Records drawn from a dataset:
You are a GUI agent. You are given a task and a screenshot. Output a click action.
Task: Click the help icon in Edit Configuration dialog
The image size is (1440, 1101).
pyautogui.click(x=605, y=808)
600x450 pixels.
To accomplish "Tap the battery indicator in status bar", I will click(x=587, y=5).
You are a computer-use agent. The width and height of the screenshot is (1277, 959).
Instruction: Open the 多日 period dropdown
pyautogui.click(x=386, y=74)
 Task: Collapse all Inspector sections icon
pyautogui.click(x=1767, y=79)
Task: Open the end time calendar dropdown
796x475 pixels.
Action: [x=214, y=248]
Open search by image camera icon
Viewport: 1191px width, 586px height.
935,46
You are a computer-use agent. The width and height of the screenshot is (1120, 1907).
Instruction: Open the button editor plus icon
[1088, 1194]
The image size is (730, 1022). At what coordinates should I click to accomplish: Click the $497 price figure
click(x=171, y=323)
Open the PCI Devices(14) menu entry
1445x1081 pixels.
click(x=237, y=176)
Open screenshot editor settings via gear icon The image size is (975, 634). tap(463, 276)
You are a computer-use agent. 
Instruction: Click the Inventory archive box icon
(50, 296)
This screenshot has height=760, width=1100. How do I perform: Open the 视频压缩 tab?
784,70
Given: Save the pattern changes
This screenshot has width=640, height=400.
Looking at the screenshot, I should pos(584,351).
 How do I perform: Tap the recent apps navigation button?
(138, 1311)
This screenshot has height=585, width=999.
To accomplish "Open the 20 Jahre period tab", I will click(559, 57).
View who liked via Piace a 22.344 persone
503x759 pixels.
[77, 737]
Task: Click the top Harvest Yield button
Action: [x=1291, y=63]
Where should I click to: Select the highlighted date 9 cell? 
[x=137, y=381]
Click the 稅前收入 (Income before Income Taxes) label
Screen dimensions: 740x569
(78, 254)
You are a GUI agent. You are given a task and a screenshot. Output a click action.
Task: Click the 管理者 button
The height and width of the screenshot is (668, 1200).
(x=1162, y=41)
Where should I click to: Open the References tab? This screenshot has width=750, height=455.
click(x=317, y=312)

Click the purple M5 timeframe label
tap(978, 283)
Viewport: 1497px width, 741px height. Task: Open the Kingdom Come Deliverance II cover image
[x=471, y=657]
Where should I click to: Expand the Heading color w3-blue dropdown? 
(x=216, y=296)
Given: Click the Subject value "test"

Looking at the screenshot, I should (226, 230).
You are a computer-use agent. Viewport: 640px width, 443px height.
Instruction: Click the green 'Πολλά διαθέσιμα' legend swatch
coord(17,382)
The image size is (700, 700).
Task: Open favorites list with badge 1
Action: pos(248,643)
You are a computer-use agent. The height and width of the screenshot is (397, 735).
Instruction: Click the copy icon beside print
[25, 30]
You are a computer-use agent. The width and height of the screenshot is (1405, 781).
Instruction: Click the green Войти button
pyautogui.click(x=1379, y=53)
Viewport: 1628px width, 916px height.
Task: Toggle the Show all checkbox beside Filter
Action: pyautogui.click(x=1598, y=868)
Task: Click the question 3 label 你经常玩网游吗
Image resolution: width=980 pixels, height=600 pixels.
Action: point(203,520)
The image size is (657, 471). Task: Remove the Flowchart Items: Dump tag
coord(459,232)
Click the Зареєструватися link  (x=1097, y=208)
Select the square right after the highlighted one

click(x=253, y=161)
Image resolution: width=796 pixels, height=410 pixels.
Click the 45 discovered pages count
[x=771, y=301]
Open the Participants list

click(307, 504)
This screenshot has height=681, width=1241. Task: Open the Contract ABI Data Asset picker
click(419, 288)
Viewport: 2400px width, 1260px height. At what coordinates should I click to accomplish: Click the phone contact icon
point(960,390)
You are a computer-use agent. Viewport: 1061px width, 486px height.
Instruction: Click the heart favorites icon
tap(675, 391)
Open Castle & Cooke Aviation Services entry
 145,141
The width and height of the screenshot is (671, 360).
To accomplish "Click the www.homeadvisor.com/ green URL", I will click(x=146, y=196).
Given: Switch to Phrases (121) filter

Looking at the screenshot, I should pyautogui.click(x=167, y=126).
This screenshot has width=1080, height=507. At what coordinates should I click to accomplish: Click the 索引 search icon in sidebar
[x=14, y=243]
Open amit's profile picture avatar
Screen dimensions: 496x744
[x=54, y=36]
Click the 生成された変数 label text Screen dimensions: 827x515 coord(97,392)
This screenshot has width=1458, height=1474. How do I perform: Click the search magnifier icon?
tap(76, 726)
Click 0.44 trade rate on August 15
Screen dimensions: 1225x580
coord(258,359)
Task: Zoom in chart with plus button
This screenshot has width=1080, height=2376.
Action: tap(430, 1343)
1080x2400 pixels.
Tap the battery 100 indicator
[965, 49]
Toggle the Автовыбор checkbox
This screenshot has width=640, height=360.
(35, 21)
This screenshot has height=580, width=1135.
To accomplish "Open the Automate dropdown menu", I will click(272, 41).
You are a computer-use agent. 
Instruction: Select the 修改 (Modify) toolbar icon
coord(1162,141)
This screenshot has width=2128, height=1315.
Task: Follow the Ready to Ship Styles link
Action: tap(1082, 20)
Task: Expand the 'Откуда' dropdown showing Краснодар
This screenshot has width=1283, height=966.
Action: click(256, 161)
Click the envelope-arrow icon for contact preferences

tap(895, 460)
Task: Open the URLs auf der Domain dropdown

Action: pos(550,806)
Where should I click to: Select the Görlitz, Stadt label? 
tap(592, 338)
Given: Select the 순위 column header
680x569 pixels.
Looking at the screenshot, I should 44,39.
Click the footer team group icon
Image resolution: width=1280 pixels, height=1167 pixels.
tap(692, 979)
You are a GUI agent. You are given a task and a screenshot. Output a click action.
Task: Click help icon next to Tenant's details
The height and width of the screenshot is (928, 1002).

▶ **What the task requires**: Every entry should be duplicated exactly as written.

▶ **Written response**:
You are a GUI agent. You are given a task and a screenshot. Output a click action.
Task: Click the help icon in Edit Configuration dialog
The image size is (1440, 1101).
pyautogui.click(x=605, y=808)
600x450 pixels.
To accomplish "Tap the battery indicator in status bar", I will click(x=587, y=5).
You are a computer-use agent. The width and height of the screenshot is (1277, 959).
Instruction: Open the 多日 period dropdown
pyautogui.click(x=386, y=74)
 Task: Collapse all Inspector sections icon
pyautogui.click(x=1767, y=79)
Task: Open the end time calendar dropdown
796x475 pixels.
Action: [x=214, y=248]
Open search by image camera icon
Viewport: 1191px width, 586px height.
935,46
You are a computer-use agent. The width and height of the screenshot is (1120, 1907).
Instruction: Open the button editor plus icon
[1088, 1194]
The image size is (730, 1022). At what coordinates should I click to accomplish: Click the $497 price figure
click(x=171, y=323)
Open the PCI Devices(14) menu entry
1445x1081 pixels.
click(x=237, y=176)
Open screenshot editor settings via gear icon The image size is (975, 634). tap(463, 276)
You are a computer-use agent. 
Instruction: Click the Inventory archive box icon
(50, 296)
This screenshot has height=760, width=1100. How do I perform: Open the 视频压缩 tab?
784,70
Given: Save the pattern changes
This screenshot has width=640, height=400.
Looking at the screenshot, I should pos(584,351).
 How do I perform: Tap the recent apps navigation button?
(138, 1311)
This screenshot has height=585, width=999.
To accomplish "Open the 20 Jahre period tab", I will click(559, 57).
View who liked via Piace a 22.344 persone
503x759 pixels.
[77, 737]
Task: Click the top Harvest Yield button
Action: [x=1291, y=63]
Where should I click to: Select the highlighted date 9 cell? 
[x=137, y=381]
Click the 稅前收入 (Income before Income Taxes) label
Screen dimensions: 740x569
(78, 254)
You are a GUI agent. You are given a task and a screenshot. Output a click action.
Task: Click the 管理者 button
The height and width of the screenshot is (668, 1200).
(x=1162, y=41)
Where should I click to: Open the References tab? This screenshot has width=750, height=455.
click(x=317, y=312)

Click the purple M5 timeframe label
tap(978, 283)
Viewport: 1497px width, 741px height. Task: Open the Kingdom Come Deliverance II cover image
[x=471, y=657]
Where should I click to: Expand the Heading color w3-blue dropdown? 
(x=216, y=296)
Given: Click the Subject value "test"

Looking at the screenshot, I should (226, 230).
You are a computer-use agent. Viewport: 640px width, 443px height.
Instruction: Click the green 'Πολλά διαθέσιμα' legend swatch
coord(17,382)
The image size is (700, 700).
Task: Open favorites list with badge 1
Action: pos(248,643)
You are a computer-use agent. The height and width of the screenshot is (397, 735).
Instruction: Click the copy icon beside print
[25, 30]
You are a computer-use agent. The width and height of the screenshot is (1405, 781).
Instruction: Click the green Войти button
pyautogui.click(x=1379, y=53)
Viewport: 1628px width, 916px height.
Task: Toggle the Show all checkbox beside Filter
Action: pyautogui.click(x=1598, y=868)
Task: Click the question 3 label 你经常玩网游吗
Image resolution: width=980 pixels, height=600 pixels.
Action: point(203,520)
The image size is (657, 471). Task: Remove the Flowchart Items: Dump tag
coord(459,232)
Click the Зареєструватися link  (x=1097, y=208)
Select the square right after the highlighted one

click(x=253, y=161)
Image resolution: width=796 pixels, height=410 pixels.
Click the 45 discovered pages count
[x=771, y=301]
Open the Participants list

click(307, 504)
This screenshot has height=681, width=1241. Task: Open the Contract ABI Data Asset picker
click(419, 288)
Viewport: 2400px width, 1260px height. At what coordinates should I click to accomplish: Click the phone contact icon
point(960,390)
You are a computer-use agent. Viewport: 1061px width, 486px height.
Instruction: Click the heart favorites icon
tap(675, 391)
Open Castle & Cooke Aviation Services entry
 145,141
The width and height of the screenshot is (671, 360).
To accomplish "Click the www.homeadvisor.com/ green URL", I will click(x=146, y=196).
Given: Switch to Phrases (121) filter

Looking at the screenshot, I should pyautogui.click(x=167, y=126).
This screenshot has width=1080, height=507. At what coordinates should I click to accomplish: Click the 索引 search icon in sidebar
[x=14, y=243]
Open amit's profile picture avatar
Screen dimensions: 496x744
[x=54, y=36]
Click the 生成された変数 label text Screen dimensions: 827x515 coord(97,392)
This screenshot has width=1458, height=1474. How do I perform: Click the search magnifier icon?
tap(76, 726)
Click 0.44 trade rate on August 15
Screen dimensions: 1225x580
coord(258,359)
Task: Zoom in chart with plus button
This screenshot has width=1080, height=2376.
Action: tap(430, 1343)
1080x2400 pixels.
Tap the battery 100 indicator
[965, 49]
Toggle the Автовыбор checkbox
This screenshot has width=640, height=360.
(35, 21)
This screenshot has height=580, width=1135.
To accomplish "Open the Automate dropdown menu", I will click(272, 41).
You are a computer-use agent. 
Instruction: Select the 修改 (Modify) toolbar icon
coord(1162,141)
This screenshot has width=2128, height=1315.
Task: Follow the Ready to Ship Styles link
Action: tap(1082, 20)
Task: Expand the 'Откуда' dropdown showing Краснодар
This screenshot has width=1283, height=966.
Action: click(256, 161)
Click the envelope-arrow icon for contact preferences

tap(895, 460)
Task: Open the URLs auf der Domain dropdown

Action: pos(550,806)
Where should I click to: Select the Görlitz, Stadt label? 
tap(592, 338)
Given: Select the 순위 column header
680x569 pixels.
Looking at the screenshot, I should 44,39.
Click the footer team group icon
Image resolution: width=1280 pixels, height=1167 pixels.
tap(692, 979)
You are a GUI agent. You are given a task and a screenshot. Output a click action.
Task: Click help icon next to Tenant's details
The height and width of the screenshot is (928, 1002).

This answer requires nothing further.